ローマ軍団兵の穴に気をとられていた、まさに一瞬のあいだに、
「お……」
莉子がかすかに喉を鳴らして、みらのの腕を叩いた。
犯人が、姿を現したのだ。
全身黒ずくめのそいつは、みらのと莉子、スパルタ人とローマ軍団兵が自分を見ているとも知らず、道路の向こう側から、ゆっくりとした足取りで花壇に近づいてきた。
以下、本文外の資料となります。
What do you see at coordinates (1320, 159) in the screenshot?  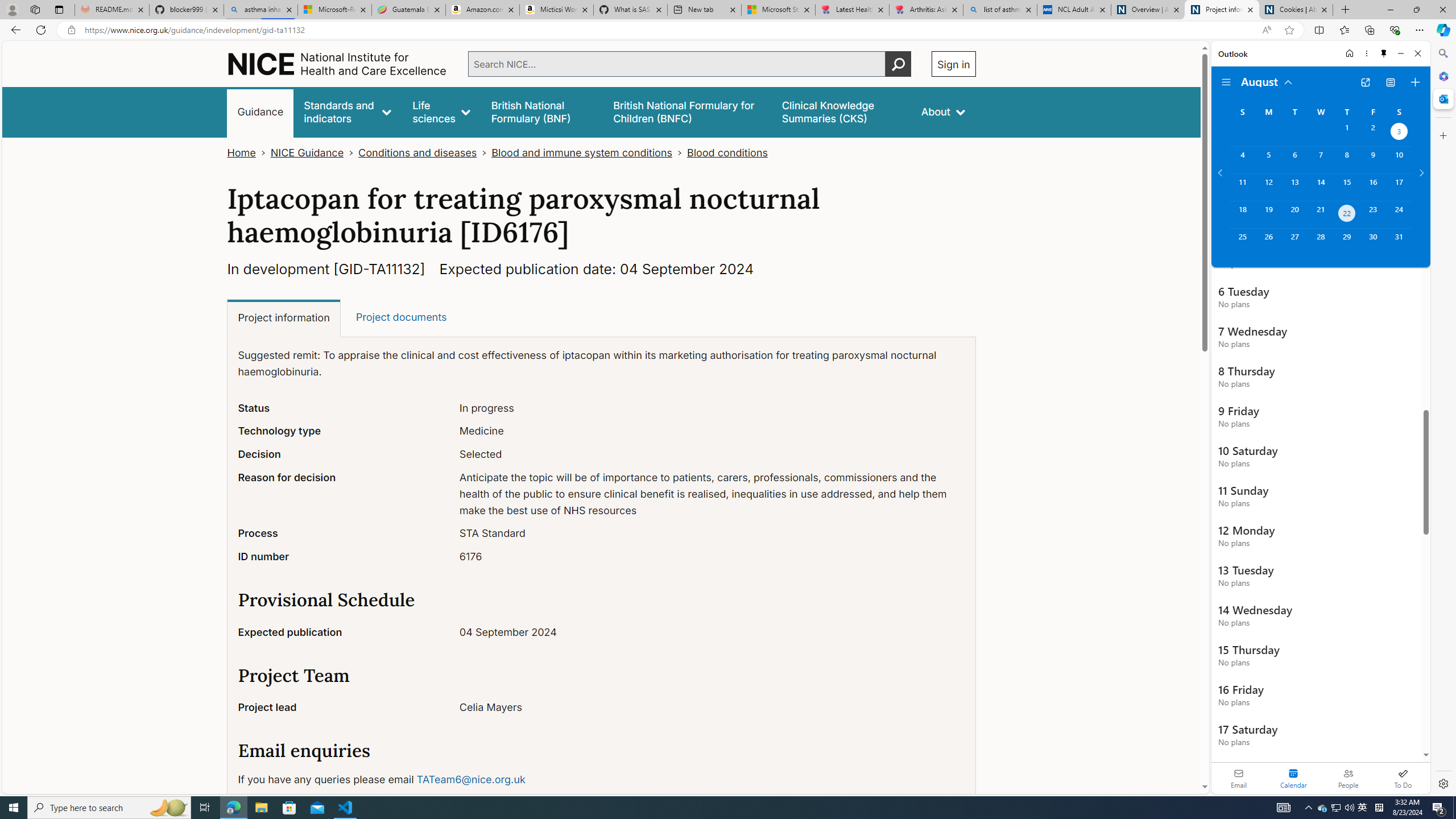 I see `'Wednesday, August 7, 2024. '` at bounding box center [1320, 159].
花壇の手前で、ほんの一瞬立ち止まると、一挙動で軽々と花壇のふちに飛び乗り、まだしおれたビオラが植わったままの場所にどすんと寝転がって、丸くなった。
「ネコチャン……!!」
「ねこさん……」
「猫……」
莉子とみらのとローマ軍団兵が同時につぶやき、スパルタ人だけは、槍をかまえたまま、怪訝そうな顔をしていた。
スパルタには、イエネコはいないのだ。
* * *
翌日、
「まー、気の毒っちゃ気の毒だが、毎回毎回、植物の植替えの起案書書くのも、だいぶ面倒くさいんでなー。悪く思うなよー」
と言いながら、環境美化委員会担当の日高先生(世界史)が、花壇に一味トウガラシをまいた。
「それ……ビオラに悪影響があるのでは……?」
「や、だいじょぶだいじょぶー。うちの花壇も一時期、野良猫に荒らされちゃってなー。まー、奥さんが怒って、怒って。で、これをまいたら、効き目あったね。別に、花も枯れなかったし」
あやしむ莉子に軽く答えながら、景気よく一味トウガラシをまく日高先生。
「敵の侵入を防ぐため、畑の石壁をもっと高くするというのはどうだ」
「いや、それじゃ、花が見えなくなるから」
ローマ兵の提案に、思わずつっこむみらの。
「今度、奴があらわれたら、この槍で思い知らせてくれる……!」
「いや、そういうことにならないためのトウガラシだから!」
スパルタ人の呟きにも、思わずつっこんだところで、
「あっ」
と、みらのは思いついた。
「あの、今度、観賞用のトウガラシをここに植えませんか? 季節的に、まだ、ぎりぎりいけると思います。“メデューサ”なんか、いいんじゃないでしょうか。色も秋っぽいですし、冬に向けて、クリスマスカラーっぽくもなりますし」
「メドゥーサだと! 恐ろしい……」
「なるほどー、トウガラシの粉をまくより、もともと植えるってことかー。小鳥遊、頭いいなー」
「よし! 今度、カタログで調べておこう」
「予算の問題もあるからな。高いやつはだめだぞー」
「トウガラシとは何だ?」
その日以来、黒猫は姿を現さなくなった。
お互いのために、幸いだったというべきであろう。